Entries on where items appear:
<<<<
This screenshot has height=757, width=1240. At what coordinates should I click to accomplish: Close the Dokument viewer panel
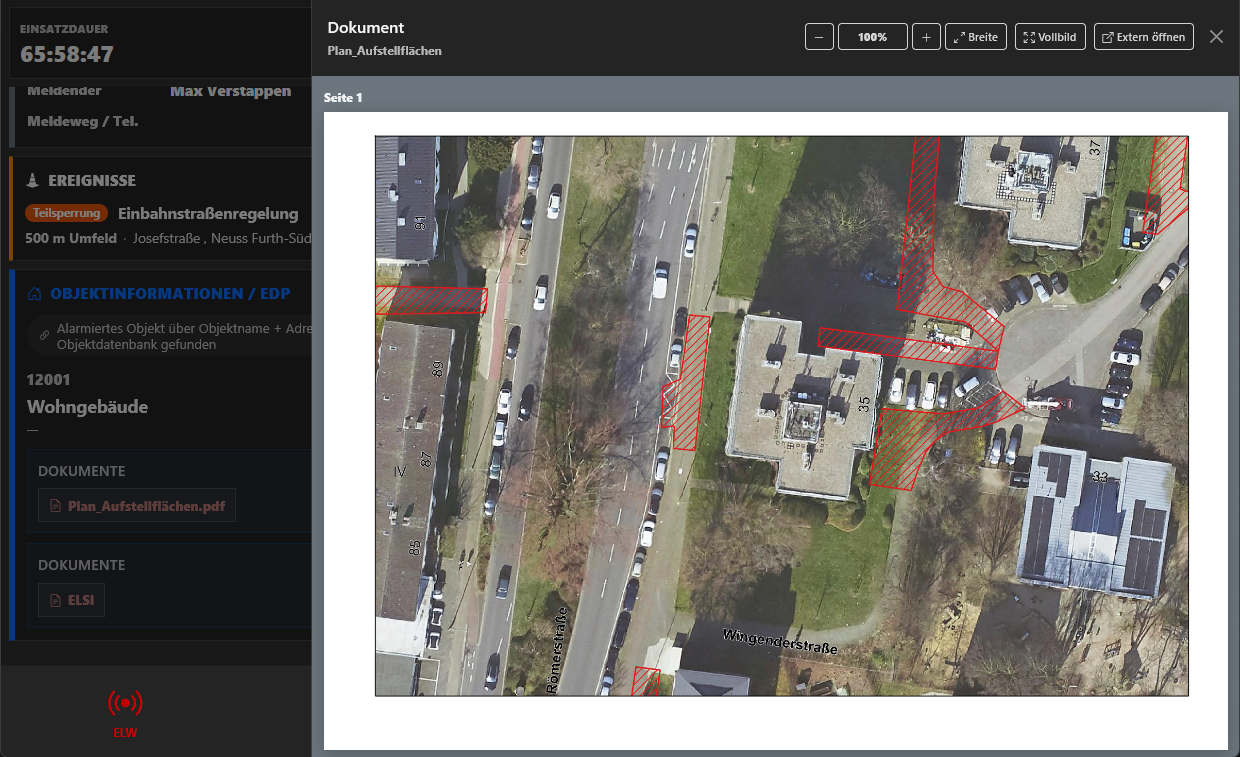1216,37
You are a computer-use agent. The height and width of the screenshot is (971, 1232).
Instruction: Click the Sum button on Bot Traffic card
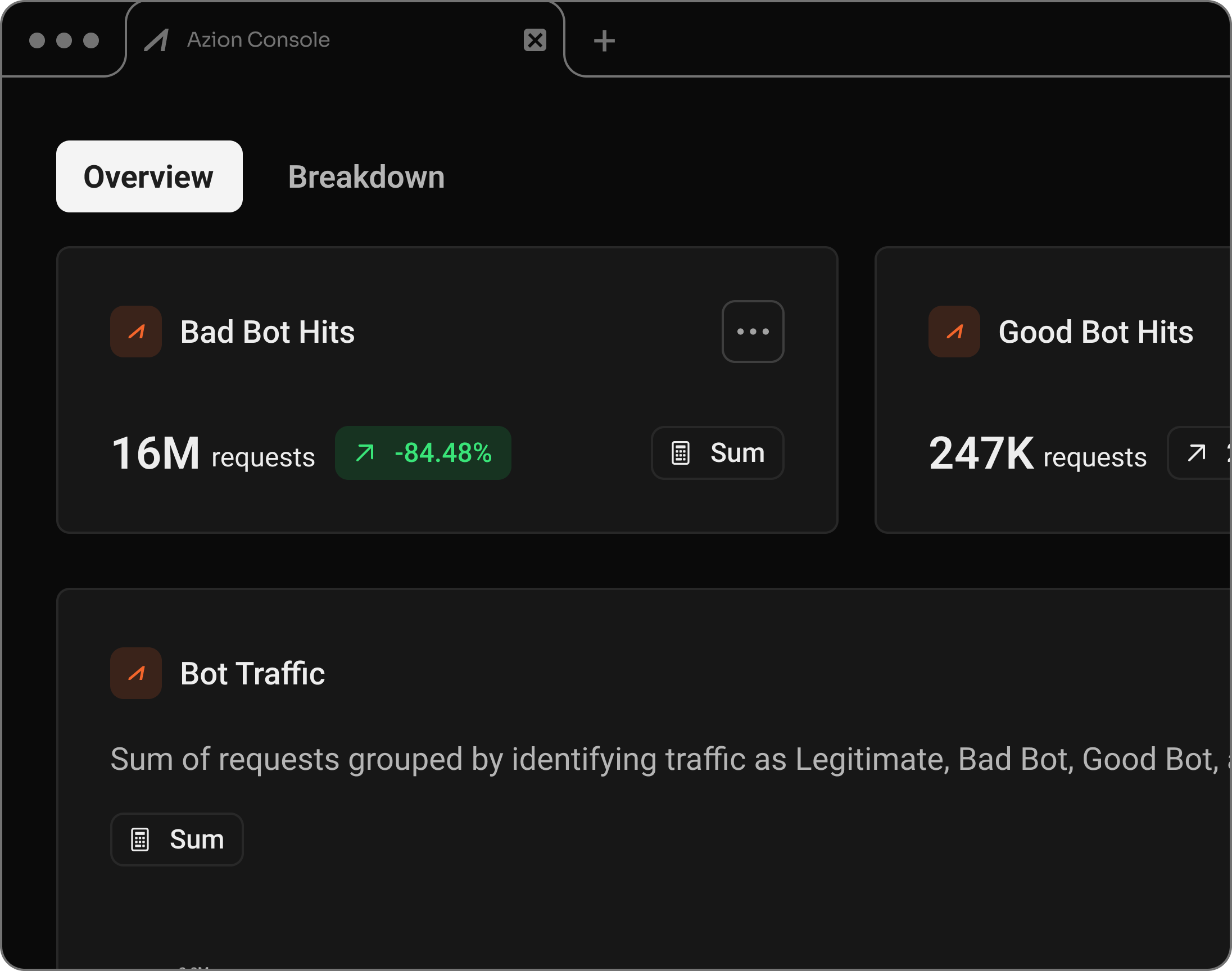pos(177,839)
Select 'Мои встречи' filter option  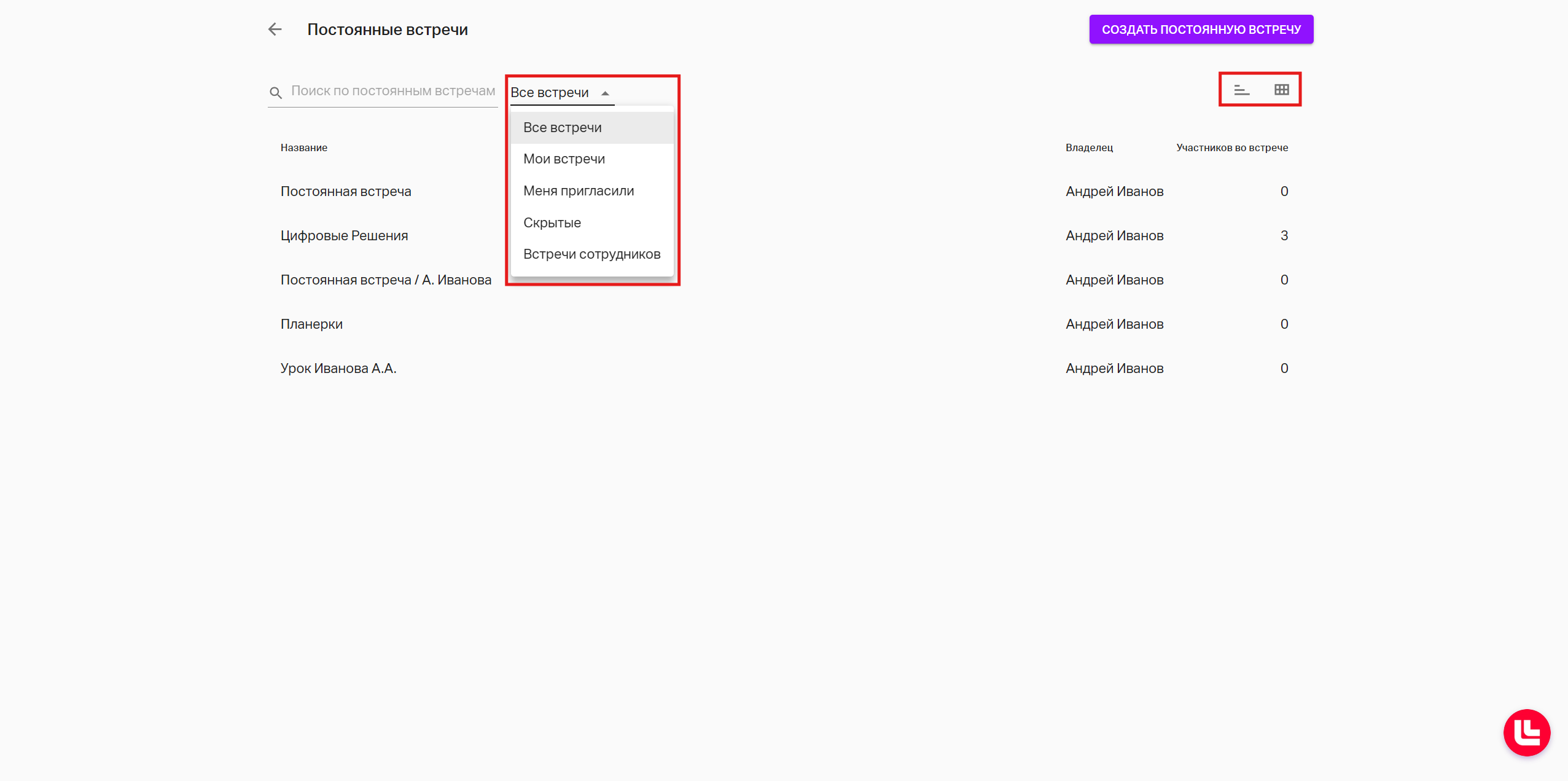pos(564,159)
>>>>
_Stated exercise_. Reproduce word for word everything from the start of the records down to the line containing "pos(177,839)", including that line. Leave the pictures out of your answer.

_Task answer_.
This screenshot has height=757, width=1240. At what coordinates should I click to accomplish: Close the Dokument viewer panel
1216,37
You are a computer-use agent. The height and width of the screenshot is (971, 1232).
Instruction: Click the Sum button on Bot Traffic card
pos(177,839)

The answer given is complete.